Asia: Most business environment risk ratings remain stable as the Covid-19 Delta variant continues to hinder economic activity
Covid-19 Delta variant hampers Asia’s economic normalisation
In 2020, the Covid-19 pandemic led emerging and developing Asia into its first economic contraction ( 0.9%) in 60 years. However, as the region managed to largely contain the virus, it became the first to recover already around May 2020, on the back of booming manufacturing exports. This picture has changed since the 2nd half-year of 2021. Indeed, Covid-19 resurged due to the more contagious Delta variant, and this has harmed the region’s economic momentum. Although last July’s IMF forecasts put the region ahead as the fastest growing, by 7.5% in 2021 and 6.4% in 2022, those projections will probably be revised slightly downward. Asia’s worst Covid-19 wave (caused by the Delta variant) combined with slow vaccination – even though it has been accelerating over the past months in several countries – has indeed negatively impacted regional economic activity, as it has led to lockdown measures, persisting travel restrictions and global supply chain disruptions. Moreover, high energy prices (oil and gas) are harming economies in a region where the large majority of countries are net fuel importers. Additionally, the giant Indian and Chinese economies are experiencing shortages of coal – still the dominant fuel – as a result of insufficient storage, overly expensive imports and stricter restrictions on carbon emissions in China. All those factors are expected to affect GDP growth in the coming months.

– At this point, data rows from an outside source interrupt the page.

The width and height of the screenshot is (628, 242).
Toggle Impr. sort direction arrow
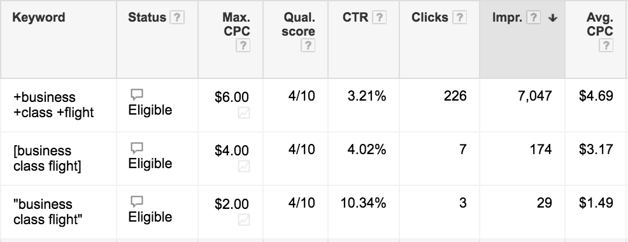pyautogui.click(x=553, y=18)
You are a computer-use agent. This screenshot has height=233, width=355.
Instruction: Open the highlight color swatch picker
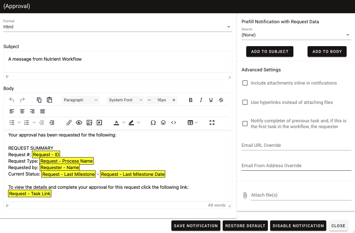(139, 123)
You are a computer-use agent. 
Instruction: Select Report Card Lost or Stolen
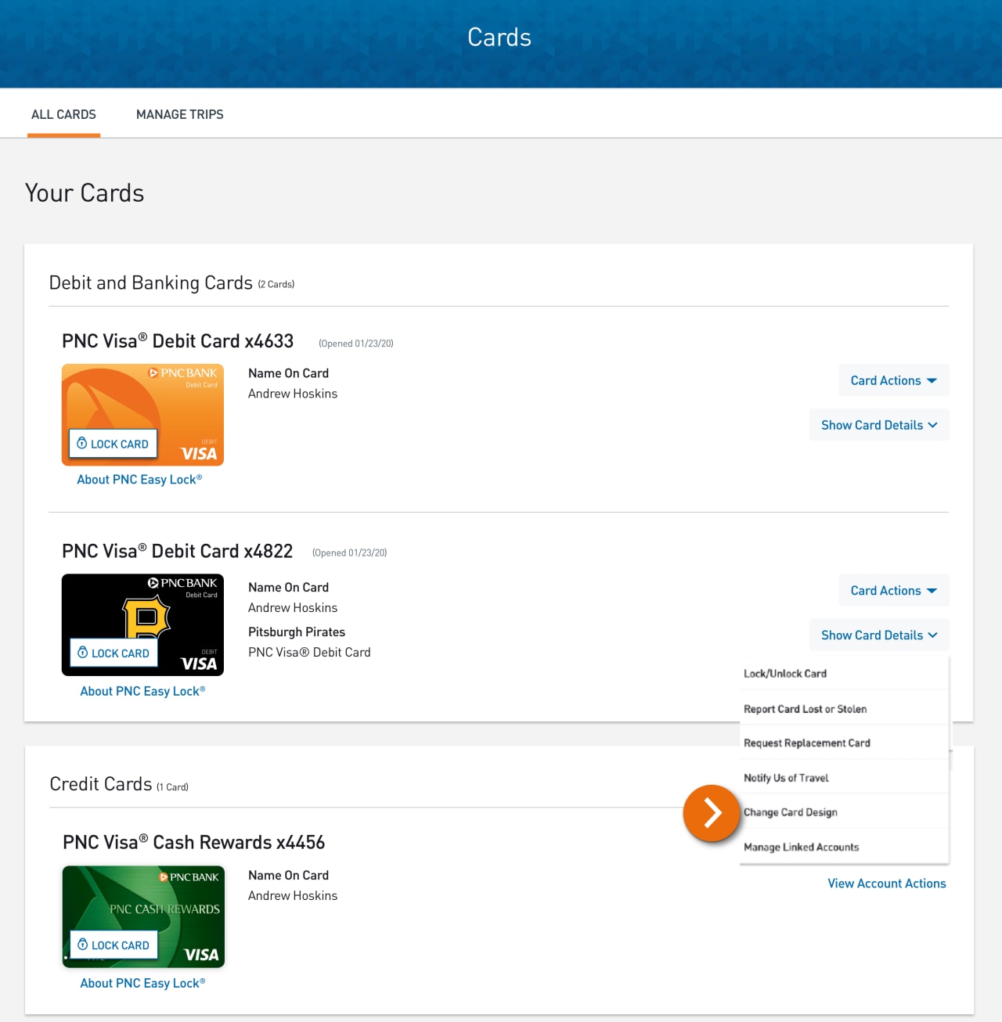[805, 709]
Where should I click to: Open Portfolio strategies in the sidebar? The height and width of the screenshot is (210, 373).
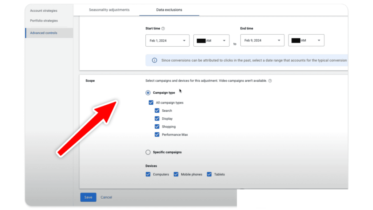[44, 21]
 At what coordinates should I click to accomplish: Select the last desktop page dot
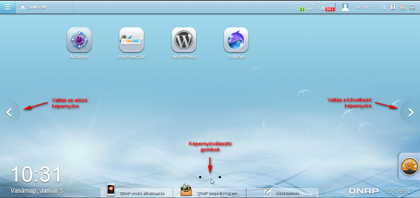pyautogui.click(x=220, y=177)
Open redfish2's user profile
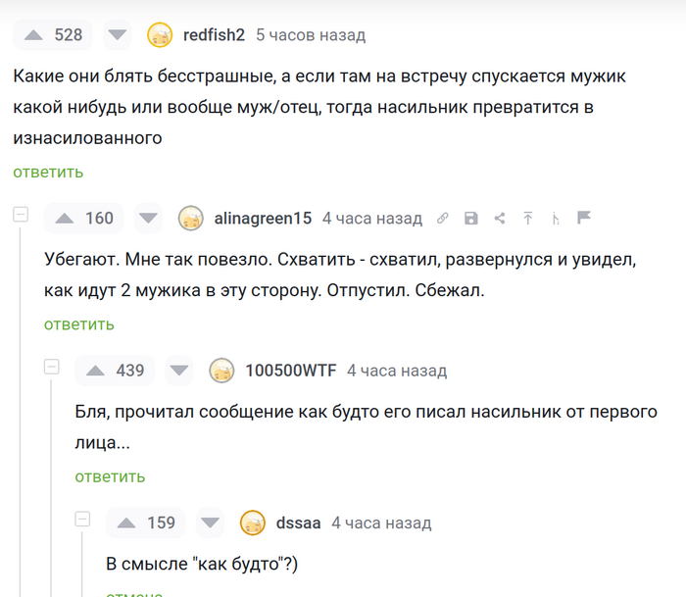Screen dimensions: 686x597 tap(214, 35)
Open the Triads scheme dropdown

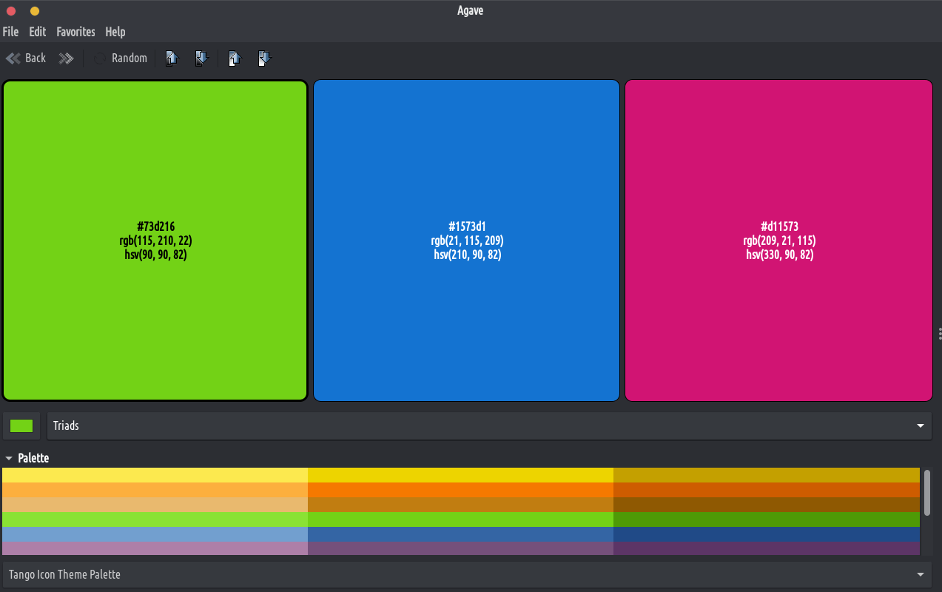pos(489,426)
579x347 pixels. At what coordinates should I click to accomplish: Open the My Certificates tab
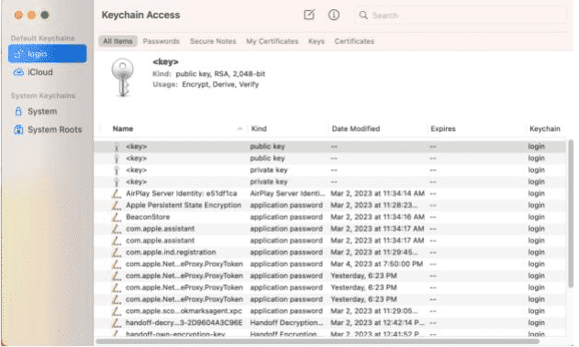tap(273, 41)
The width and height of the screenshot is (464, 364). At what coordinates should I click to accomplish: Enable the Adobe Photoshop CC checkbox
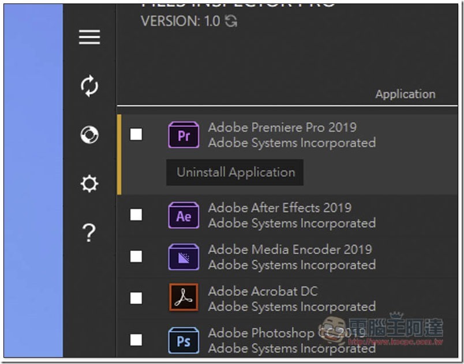pyautogui.click(x=136, y=340)
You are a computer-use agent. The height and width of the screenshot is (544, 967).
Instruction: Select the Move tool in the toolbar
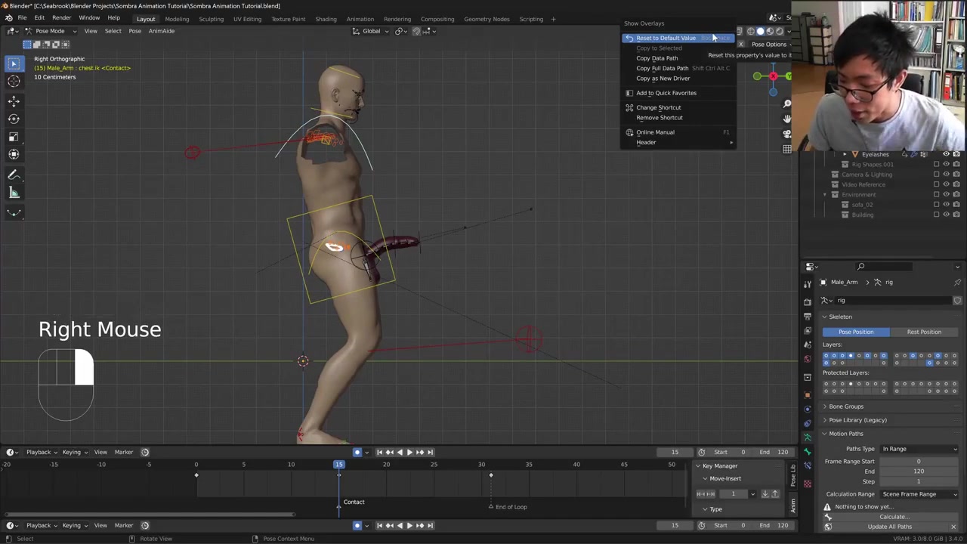14,100
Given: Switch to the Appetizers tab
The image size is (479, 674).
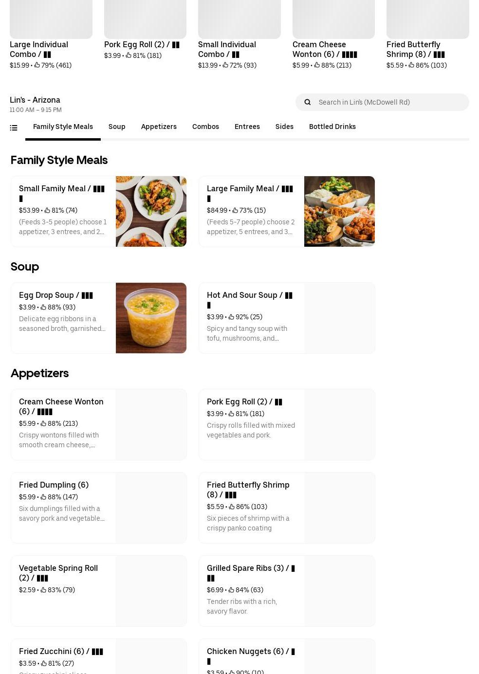Looking at the screenshot, I should click(159, 127).
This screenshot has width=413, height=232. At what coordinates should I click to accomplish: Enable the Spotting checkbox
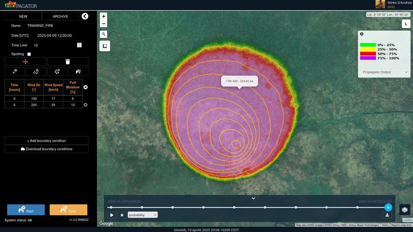(29, 54)
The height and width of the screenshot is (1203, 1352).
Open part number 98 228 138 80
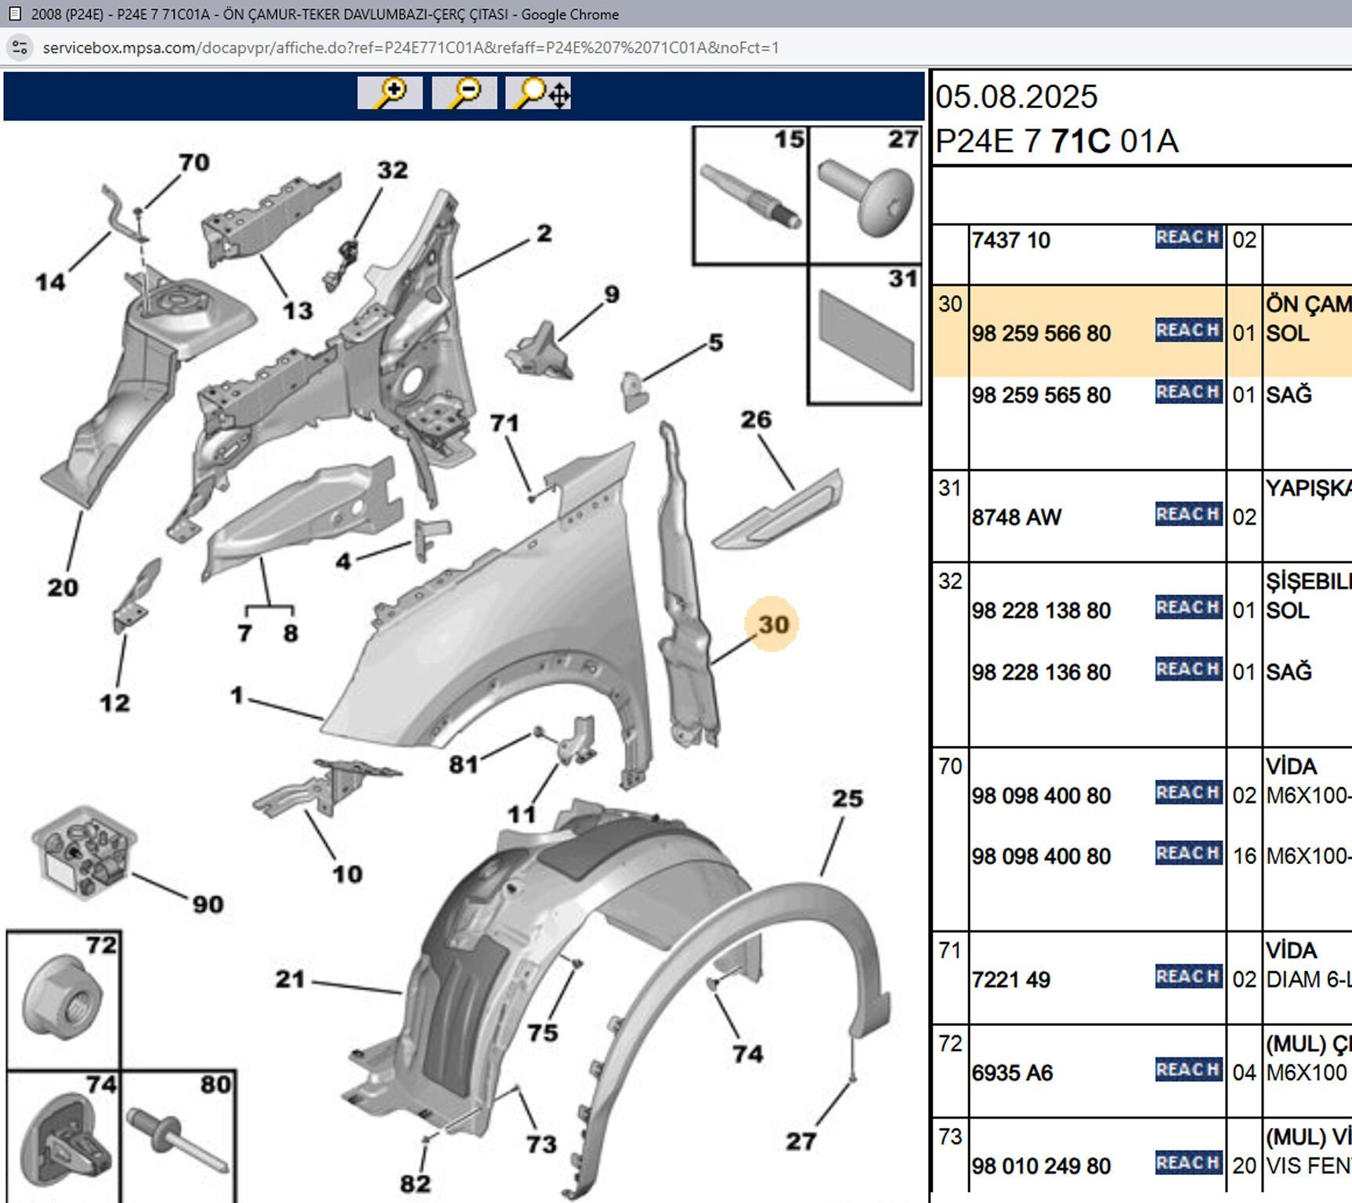1041,611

Although real GDP growth is expected to continue to slow down, there are regional disparities, which are largely depending on the vaccination process and Covid-19 outbreaks. Faster vaccination could translate into stronger economic performances for small economies such as Singapore and Taiwan if some shortages (e.g. chips) are overcome. On the other hand, many ASEAN countries involved in supply chains, such as Thailand, Malaysia, the Philippines and Vietnam, are expected to experience a more pronounced downward revision in growth forecasts. Vietnam has been drawing attention over the past months as it was among the rare countries that managed to grow last year. That was until a Covid-19 surge in the country’s economic centre, Ho Chi Minh City, badly hit manufacturing exports and led to some temporary relocation of production outside the country, due to prolonged strict lockdowns. After a sharp year-on-year contraction in the third quarter, annual GDP growth might be moderate this year and barely exceed its 2020 level (i.e. +2.9%). Myanmar is a special case as the economy collapse could reach 18% this year due to the fallout of the February military coup and the deteriorating Covid-19 situation. As for China, in addition to the negative factors mentioned above, its economy could suffer from the impact of Evergrande’s tumble and its contagion of the already slowing, yet key real-estate sector. Given its economic weight and importance to the regional economy, China’s slowdown could harm the demand for other Asian exports. To mitigate the shock, Beijing could somewhat ease its policies in the near term. All in all, the Delta variant has shown that a zero-tolerance approach can be economically very painful, which could foster authorities in several Asian countries (such as Vietnam and Singapore) to eventually decide to learn how to live with Covid-19 in order to impose less stringent economic restrictions.
Upgrades in business environment risk ratings are delayed
In this economic context and unlike other regions, the number of upgrades was limited for Asia during Credendo’s latest review of business environment risk classifications. The decision to upgrade Bangladesh (from E/G to D/G), India (from F/G to E/G), Pakistan (F/G to E/G) and Indonesia (from E/G to D/G) was made on the back of improved economic activity (notably in Pakistan where containment measures were softer than in neighbouring India) and stabilising currencies (except in Pakistan). As in other parts of the world, inflation pressures will continue to be closely monitored. In Asia, current upward pressures due to high commodity (especially energy) and food prices (particularly in Pakistan) and global supply chain disruptions expected to persist in 2022, will face downward price pressure from slowing short-term GDP growth. Therefore, as long as inflation remains within an acceptable range, central banks are likely to delay interest rate increases and extend their accommodative monetary policy for part of 2022.
Currency evolution is a major factor for the cross-border business environment risk. As the above graph shows, main Asian currencies largely showed resilience during the pandemic between mid 2020 and mid-2021. However, a few have suffered since then, including the Thai baht, the Philippine peso and the Pakistani rupee, which have lost between 4 and 8% of their worth against the US dollar between July and September. The impact of the Covid-19 surge on economic activity and business sentiment, and for Pakistan also the impact of Afghanistan’s expected economic collapse, are among the primary reasons.
In the coming months, Asia’s business environment risk outlook will largely depend on the evolution of Covid-19, countries’ vaccination roll-out, global supply chain disruptions, high oil and gas prices and possibly also geopolitical and trade tensions between the US and China.